* [AIM OF THE EXERCISE]
Each line from the one with "Open the MSI Afterburner desktop shortcut" through the last line below must be written out exactly. Do not copy pictures.

(Dataset items)

_____

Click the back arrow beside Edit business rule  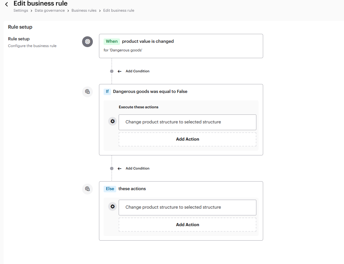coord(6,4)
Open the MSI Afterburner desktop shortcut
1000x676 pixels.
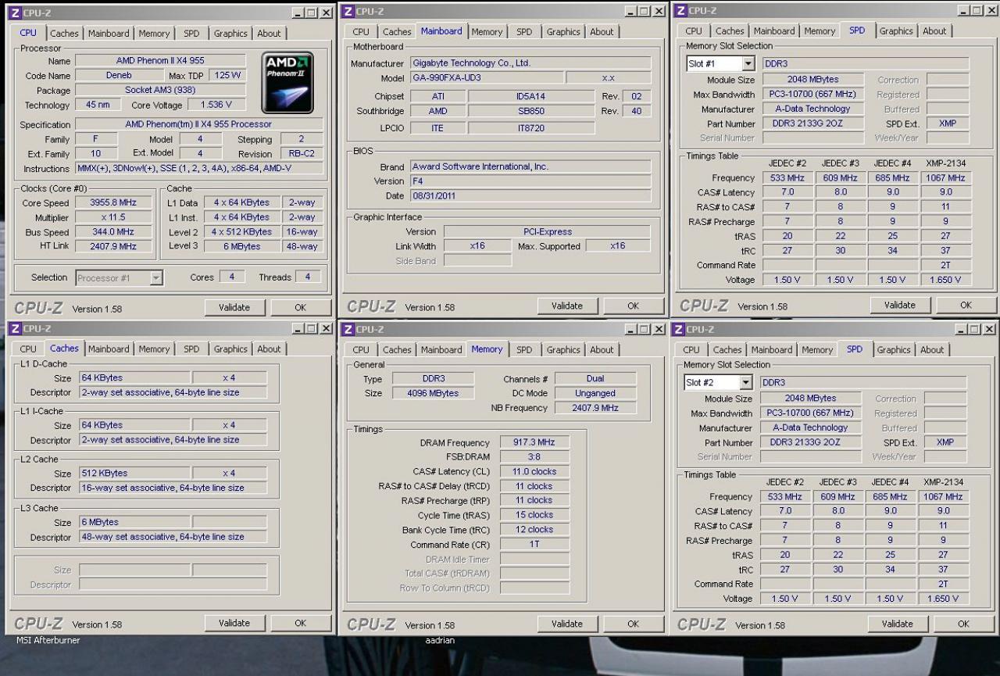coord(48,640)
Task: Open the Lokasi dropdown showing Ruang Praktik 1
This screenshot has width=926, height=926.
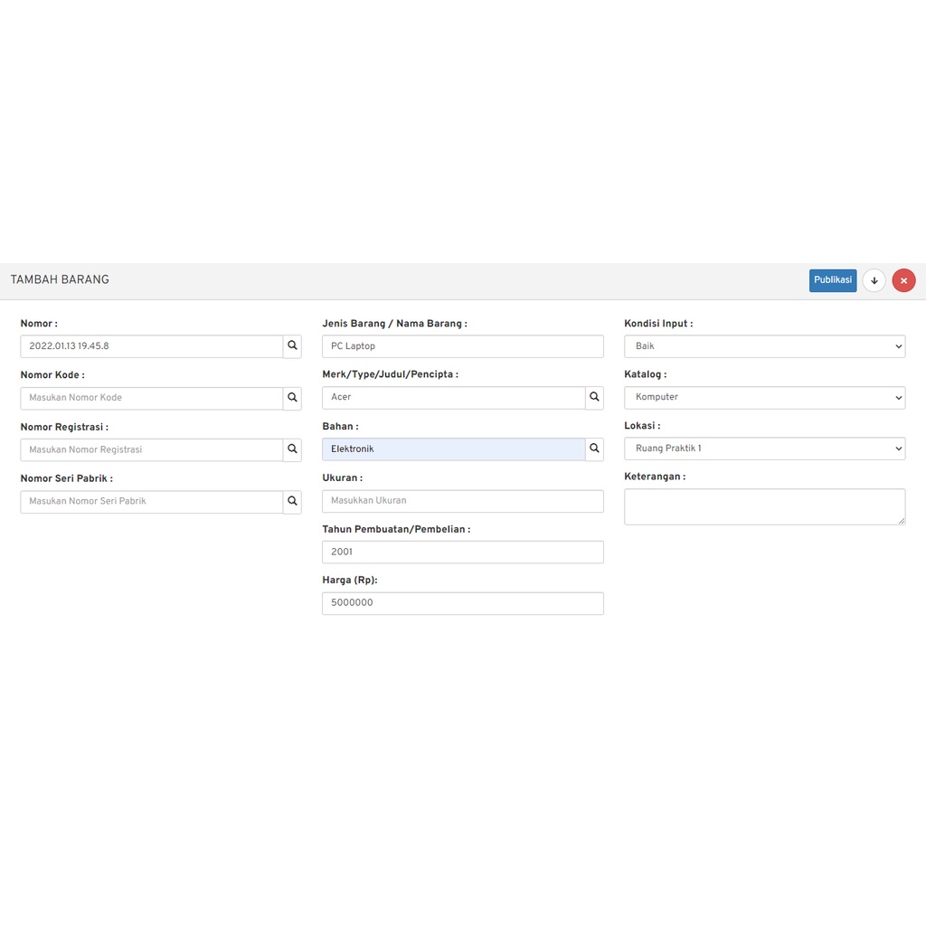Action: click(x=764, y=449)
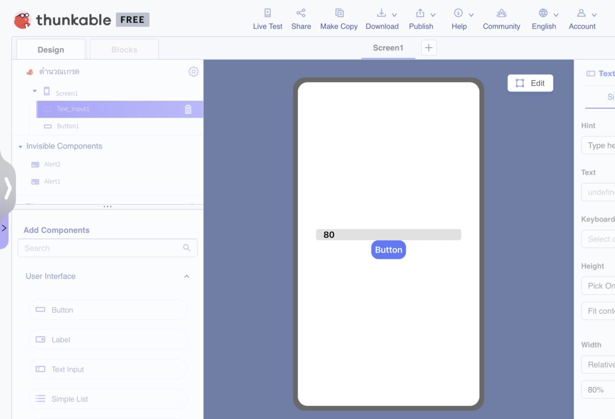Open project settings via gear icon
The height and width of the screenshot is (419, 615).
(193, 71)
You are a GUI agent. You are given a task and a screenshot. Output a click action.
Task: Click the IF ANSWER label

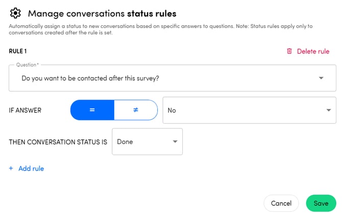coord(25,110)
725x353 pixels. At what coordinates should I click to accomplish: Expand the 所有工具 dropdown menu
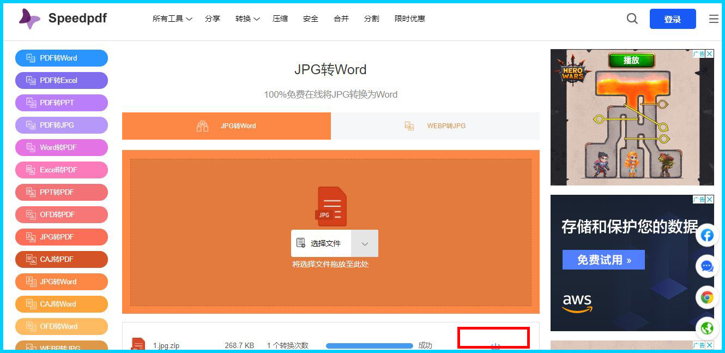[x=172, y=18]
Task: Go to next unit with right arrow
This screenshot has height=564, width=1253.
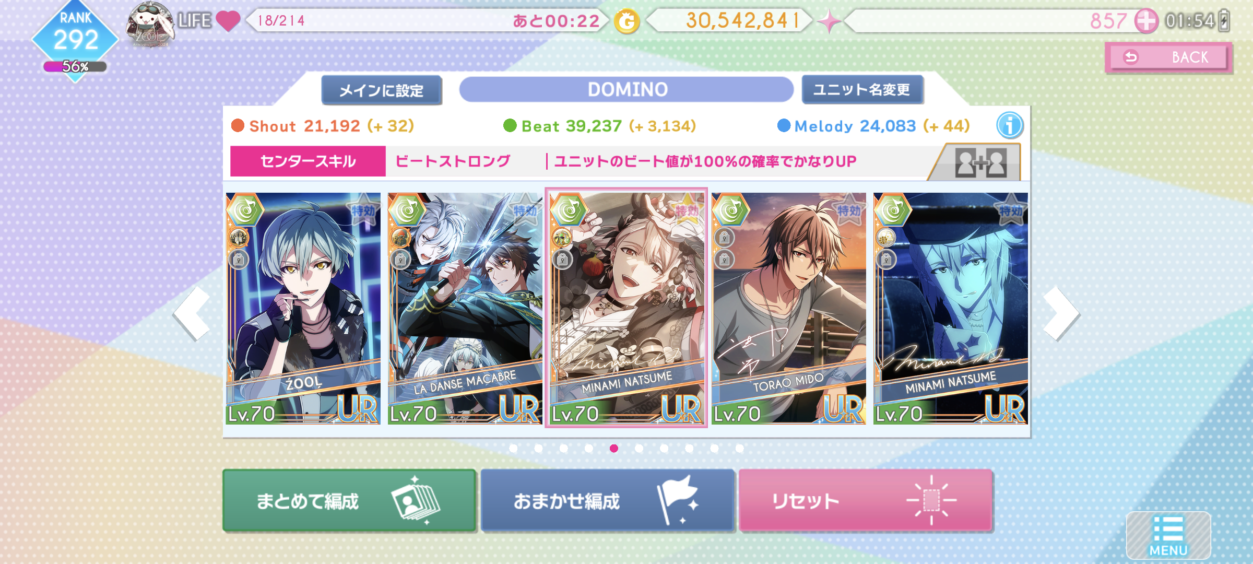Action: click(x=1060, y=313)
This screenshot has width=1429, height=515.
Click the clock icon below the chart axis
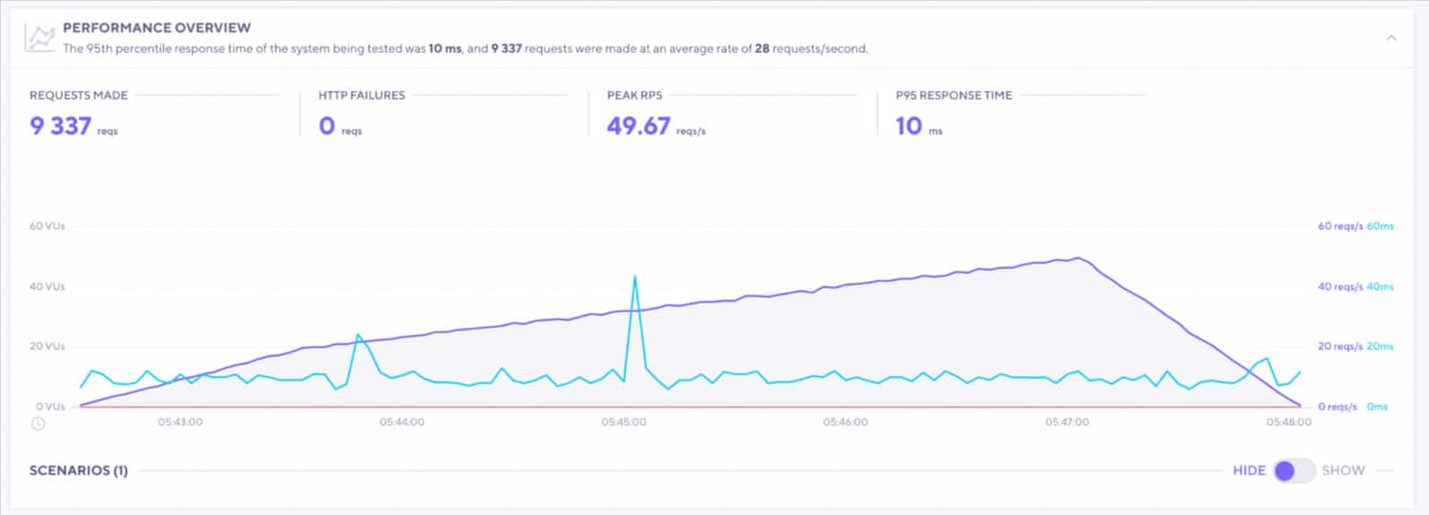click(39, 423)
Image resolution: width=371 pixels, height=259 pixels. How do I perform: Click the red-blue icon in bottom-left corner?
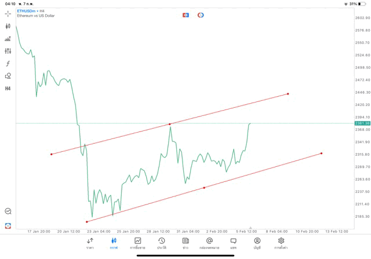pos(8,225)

_____

* [SOLUTION FOR THIS EXERCISE]
Open the MSI Afterburner desktop shortcut
1000x676 pixels.
coord(48,640)
Task: Open the Lokasi dropdown showing Ruang Praktik 1
This screenshot has width=926, height=926.
Action: click(x=764, y=449)
Open project settings via gear icon
The height and width of the screenshot is (419, 615).
(193, 71)
You are a GUI agent. You are given a task and a screenshot. Output a click action.
Task: Click the IF ANSWER label

coord(25,110)
725x353 pixels. At what coordinates should I click to accomplish: Expand the 所有工具 dropdown menu
[x=172, y=18]
Task: Go to next unit with right arrow
This screenshot has height=564, width=1253.
Action: click(x=1060, y=313)
This screenshot has width=1429, height=515.
Click the clock icon below the chart axis
click(39, 423)
Image resolution: width=371 pixels, height=259 pixels. How do I perform: Click the red-blue icon in bottom-left corner?
pos(8,225)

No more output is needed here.